# Arbeitsanweisungen
1. Welcher Sitzwinkel soll sich laut dem Forumsausschnitt zur Rahmenkonstruktion in „normaler“ Sattelhöhe ergeben?
2. Führe den Forumsausschnitt zur Rahmenkonstruktion im Anschluss an seinen letzten Satz weiter.

# Zitierter Abschnitt
• • • •

Der Knick ist vielleicht etwas zu stark ausgefallen, doch wird man bei dieser Kettenstrebenlänge und den fetten Reifen nicht um ein vorverlegtes Sitzrohr bzw. Knick herumkommen. Den Winkel muss man eben so wählen, dass sich in "normaler" Sattelhöhe der Winkel von den gewünschten 73,5 Grad ergibt. Und individuell kann man ja noch über die Sattelstütze und Sattel Feintuning betreiben.


----------



## pezolived (30. Mai 2014)

Gefahradler schrieb:


> So, hab meine Mildsau nochmal überarbeitet, jetzt bin ich mit den Werten zufrieden und gebe meine Arbeit ab





Von der "Erfindungshöhe" war dieser Entwurf ohnehin mein Favorit, und daß du es mit den gegenläufig schwenkenden Anlenkhebeln zu einer brauchbaren Kinematik geschafft hast, findet meinen Respekt und hätte ich vom ersten Draufgucken so eigentlich nicht erwartet. 

Was die ganzen vorgetragenen Bedenken anbelangt: Im Moment sind wir doch wohl gerade erst dabei, nach den kinematischen Vorüberlegungen die Entwürfe rauszugucken, die man weiterverfolgen könnte. Konstruktive Details und Designfragen sind derzeit noch völlig offen und auch der Hauptrahmen muß längst nicht so aussehen, wie auf der Skizze vorgegeben. Die ist mir ohnehin viel zu detailliert. "Strichmännchen" für die Hebeleien und der Hauptrahmen als flächiges Dreieck wären in der Konzeptfindungsphase m.E. besser gewesen und hätten wohl auch mehr unkonventionelle Lösungen so wie diese hervorgebracht. Jetzt kann man sich daran machen, die belastungsgerecht, fertigungsgerecht und ästhetisch auszukonstruieren. Ob die Hinterradschwinge oder der untere Anlenkhebel dann zweidimensional bleiben oder räumliche Fachwerke werden, ist doch derzeit noch völlig offen. Ich denke, daß man hier wegen der großen Lagerabstände und wegen der Winkel, unter denen die Hebel zueinander stehen, sogar ganz gute Möglichkeiten hat, den Verband torsionssteif zu bekommen. 

Gruß,

Clemens


----------



## Gefahradler (30. Mai 2014)

Hallo Clemens,

danke für die Blumen und deine Einschätzung. Ich denke auch das die Designphase interessant, fordernd aber nicht unlösbar wird. Das Design des Oberrohr habe ich so gewählt, dass die durch den Dämpfer eingeleiteten Kräft axial ins Oberrohr eingeleitet werden, um das Gewicht gering zu halten. Des weiteren können zur Erhöhung der Steifigkeit noch Verbindungen sowohl zwischen den Sitzstreben als auch zwischen den Kettenstreben, jeweils kurz hinter dem Sitzrohr, beitragen.

• • • •

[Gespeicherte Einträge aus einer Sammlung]
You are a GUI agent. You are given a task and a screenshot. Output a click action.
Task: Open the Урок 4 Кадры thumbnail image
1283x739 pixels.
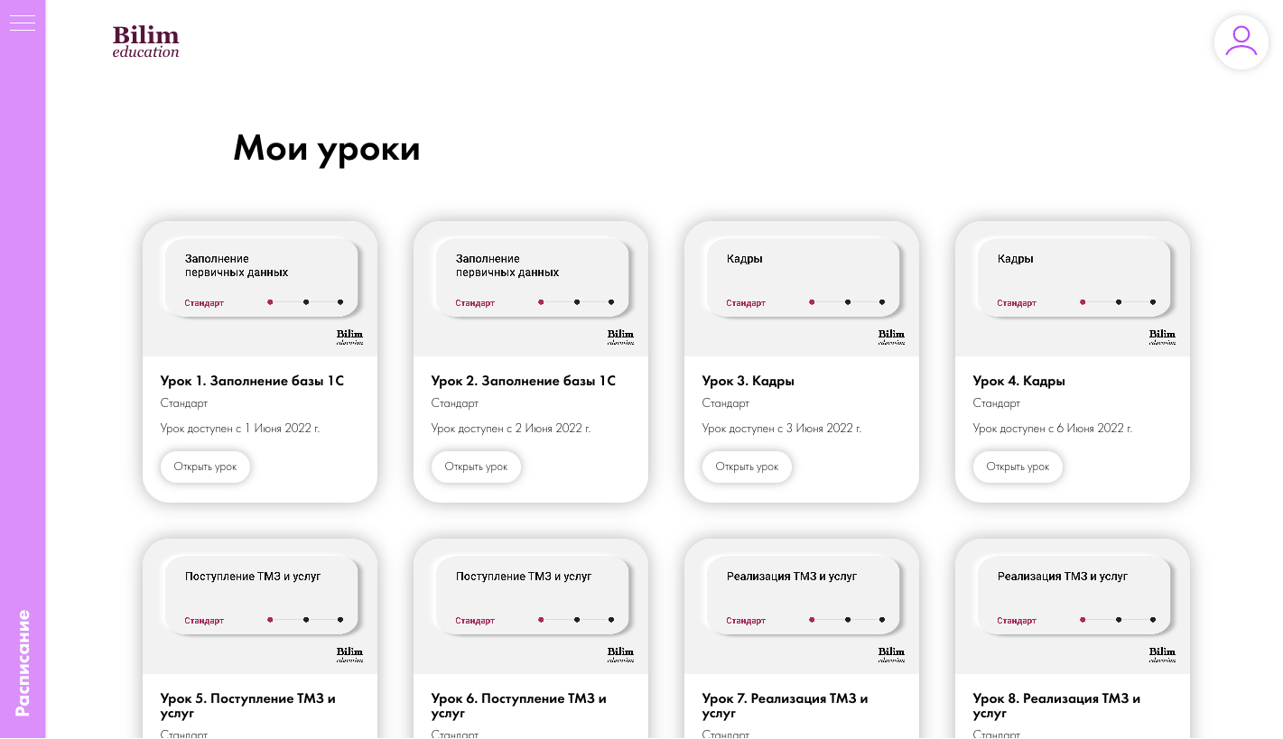point(1073,289)
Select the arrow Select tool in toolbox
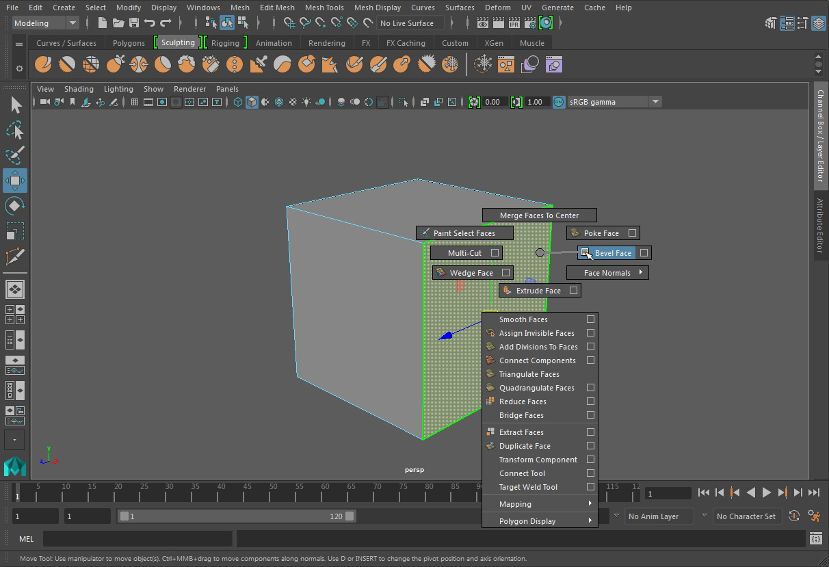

• • • •

# Antwortliste
1. 73,5 Grad.

2.
Diese Kinematik habe ich schon ein paar Jahre im Kopf, deshalb freut es mich jetzt umso mehr, Zuspruch zu finden. Und natürlich auch, dass sie zumindest in der Theorie (Linkage) funktionert.

Gruss Gefahradler


----------



## nuts (30. Mai 2014)

Die Verbindung der Sitzstreben könnte durchaus auch vor dem Sitzrohr erfolgen, um hinter dem Sitzrohr mehr Platz zu gewinnen. 

Kettenstrebenlänge, äh, Kettenstrebenkürze steht natürlich in einem Zielkonflikt mit großer Reifenfreiheit. Ich finde da ja den Cannondale-Ansatz recht interessant, den Antrieb nach außen zu verschieben, aber eine Inkompatibilität mit gewöhnlichen Laufrädern ist schon eher ein Totschlagargument. 

Der Bauraum ist da schon ein Argument für den Gefahradler-Entwurf. Habe gerade noch eine Idee wie der abgestützte Foreigner-Eingelenker auch aussehen könnte, probiere ich gerade mal aus.


----------



## nuts (30. Mai 2014)

Ich hatte nochmal den Entwurf von melle89 angeschaut und überlegt, wie man um das zusätzliche Rohr im Hauptrahmen drum herum käme - vor allem, weil ja das durchgängige Sitzrohr kein Musthave zu sein scheint. Geht schon, wird aber in Sachen STW nicht weit vorne liegen, weil der Hinterbau auch sehr flach baut. Aber verrückt aussehen tut's schon


----------



## storchO (31. Mai 2014)

Habe mal versucht eine Foreigner-Kennlinie (  ) anders zu erzeugen. hat aber den Nachteil, dass der Umlenkhebel am Oberrohr sitzt, wo die Kraft evtl. unschöner eingeleitet wird, wobei sie im Sitzrohr (beim Original von Foreigner) sich ja sogar mit der Gewichtskraft des Fahrers überlagert?



 



Was denkt ihr?


----------



## MTB-News.de




----------



## pezolived (31. Mai 2014)

nuts schrieb:


> Ich finde da ja den Cannondale-Ansatz recht interessant, den Antrieb nach außen zu verschieben, aber



Ich hatte das eigentlich für meinen Ansatz gehalten und habe mich mittlerweile belehren lassen, daß Specialized sowas offenbar mal gebaut hat. Jetzt kommst du mit Cannondale?! Ich konstruiere gerade zwischendurch so als Fingerübung immer wieder mal ein bisschen an einem Lastenrad rum und da drängt sich der Gedanke geradezu auf. Aber ich bestehe natürlich nicht darauf und bin ehrlich gesagt positiv überrascht, daß ihr mich nicht alle auslacht. Bloß wenn Specialized uuund Cannondale _uuund ich_ das alle gut finden, dann wär's doch wirklich mal an der Zeit, hier einen neuen Standard zu kreieren.


----------



## nuts (31. Mai 2014)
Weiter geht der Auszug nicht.